SGML (Standardised Generalised Markup Language) is the mother of all markup languages and has been in existence since the late 1960s. In 1986 it became an international standard for defining markup languages. It is used to create other languages, including HTML, which is very popular for its use on the Web. HTML was made by Tim Berners Lee in 1991.


While on one hand SGML is very effective but complex, on the other, HTML is very easy but limited to a fixed set of tags. This situation raised the need for a language that was as effective as SGML and at the same time as simple as HTML. This gap has now been filled by XML.

The development of XML started in 1996, when a team led by Jon Bosak of Sun Microsystems began work on a project for remoulding and cutting the inessential parts of SGML. They took the best of SGML, guided by the experience with HTML, and produced something that was no less powerful, but much simpler to use.

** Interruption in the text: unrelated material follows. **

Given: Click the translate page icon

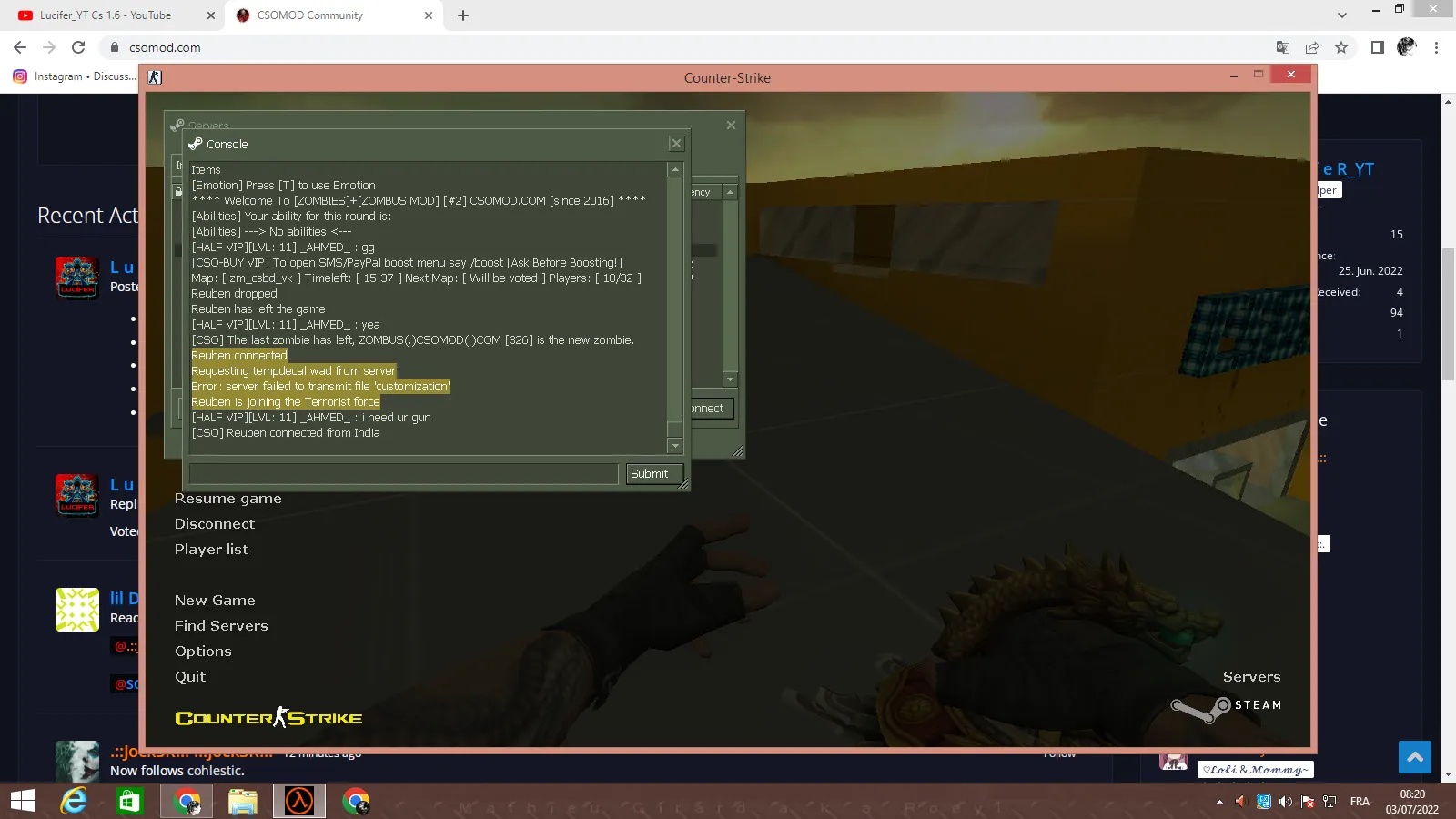Looking at the screenshot, I should point(1283,47).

The World Wide Web Consortium also contributed to the creation and development of the standard for XML. The specifications for XML were laid down in just 26 pages, compared to the 500+ page specifications that define SGML.

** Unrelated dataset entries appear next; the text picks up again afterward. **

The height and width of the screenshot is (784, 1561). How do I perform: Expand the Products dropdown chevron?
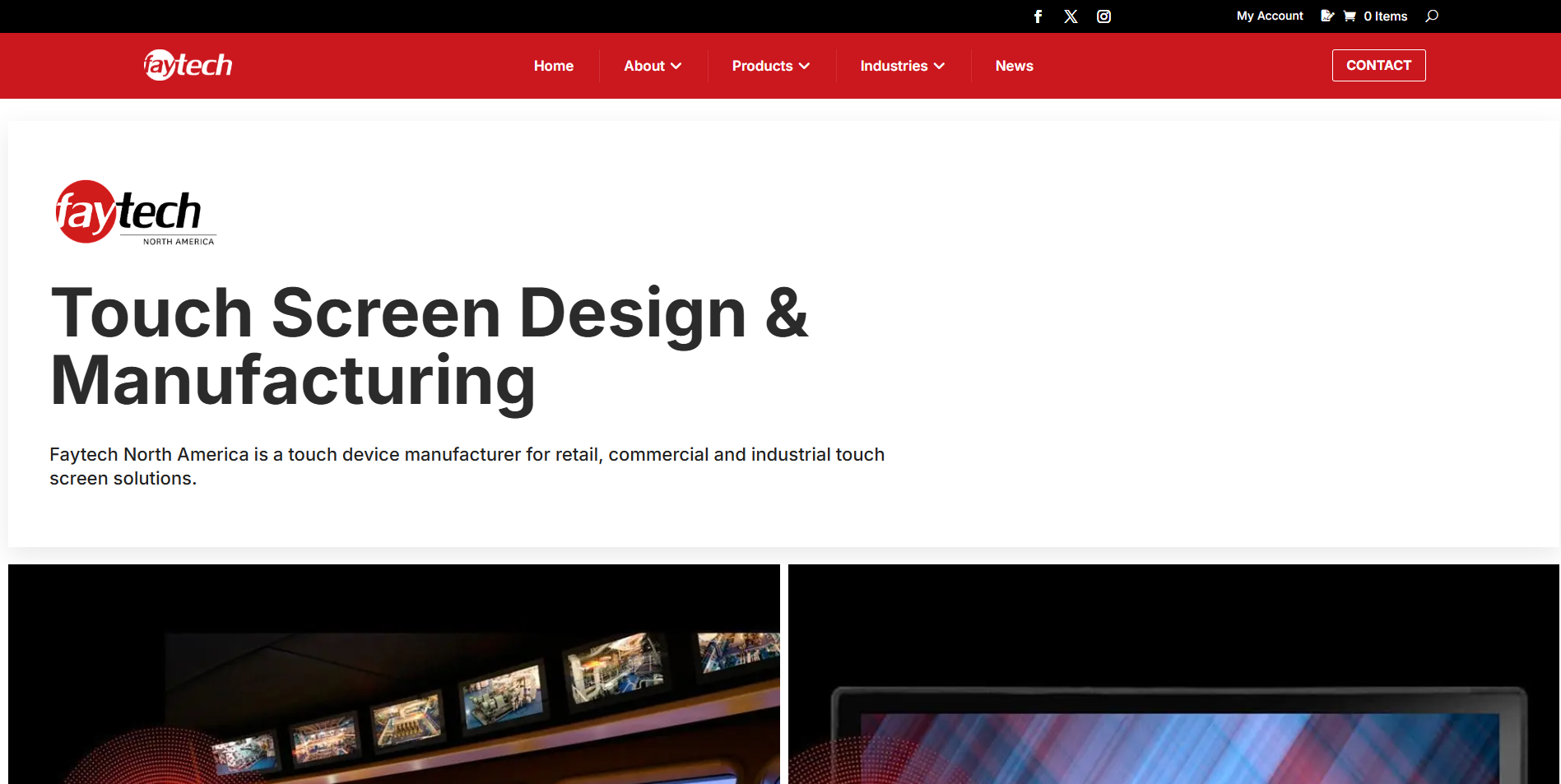point(805,66)
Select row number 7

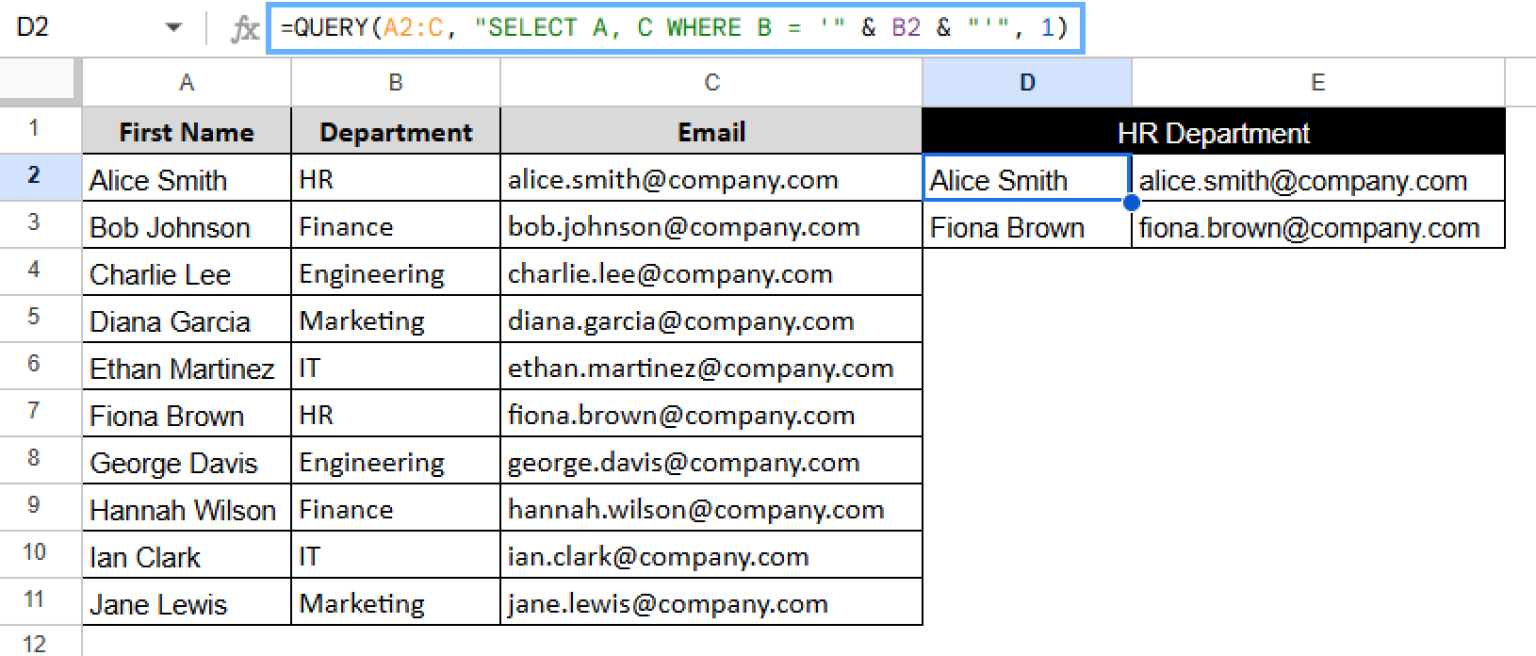[x=38, y=414]
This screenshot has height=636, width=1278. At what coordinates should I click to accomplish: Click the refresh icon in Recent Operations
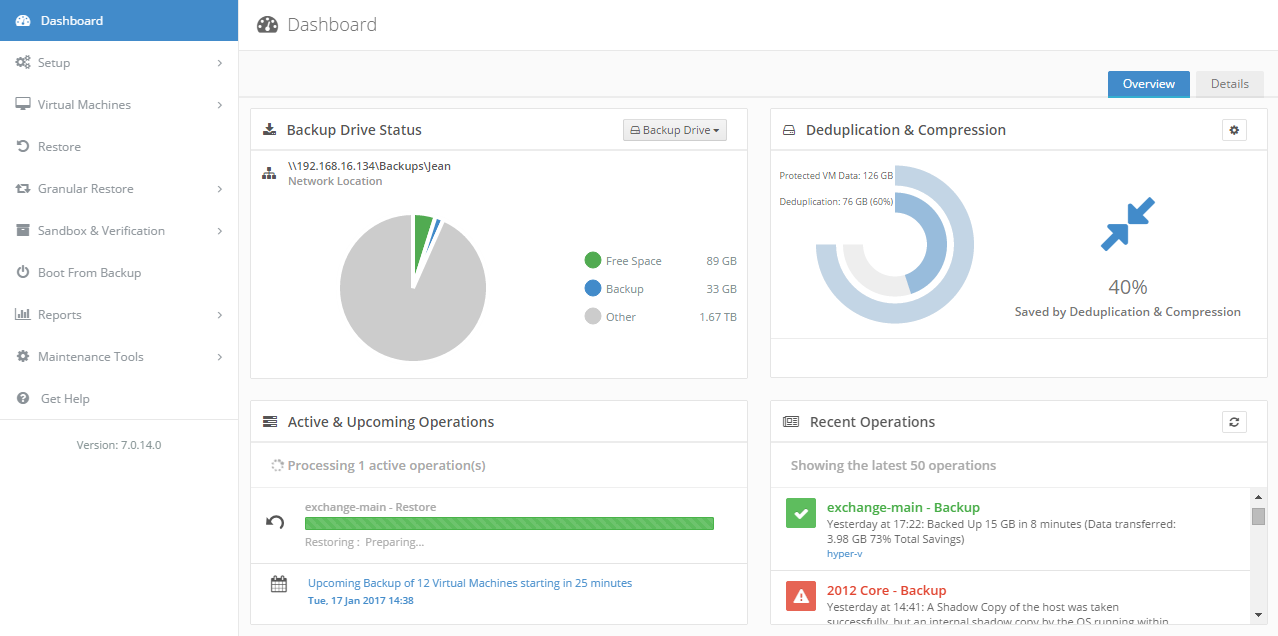[x=1234, y=422]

Although XML looks like HTML, there is a world of difference. While HTML specifies what each tag and attribute means and how the text defined by it will look in a browser, XML uses the tags only to delimit pieces of data, and leaves the interpretation of the data completely to the application that reads it. For example, if we see "<b>" in an XML file, it may or may not mean bold (as in HTML)—it may mean ‘book,’ ‘bank’ or anything else specified by the programmer. HTML is only a presentation technology—it carries no description of the content held within its tags—whereas in XML a programmer can describe the text in its own tag. Moreover, we can specify the importance of a tag in XML so that a hierarchy of data can be represented, which is not possible in HTML.

Like HTML, both Netscape and Microsoft browsers support XML. As XML files are text files, it becomes easier for a programmer to debug applications. But at the same time, being in text format, XML files are always larger than comparable binary formats.

XML is a family of technologies. XLINK is one of them, which describes a standard way to add hyperlinks to an XML file. XPOINTER and XFRAGMENTS are syntaxes for pointing to parts of an XML document. XSL is an advanced language for expressing style sheets. We can also use cascading style sheets (CSS) as we do in HTML. XML NAMSPACES is a specification that describes how to associate a URL with every single tag. XML SCHEMAS helps to define the XML-based formats.

DOM is a standard set of functions called for manipulating XML files from a programming language. Math ML is a specification for describing mathematics as a basis for machine communication. With adequate style-sheet support it would ultimately be possible for browsers to natively render mathematical expressions, which is not possible in HTML.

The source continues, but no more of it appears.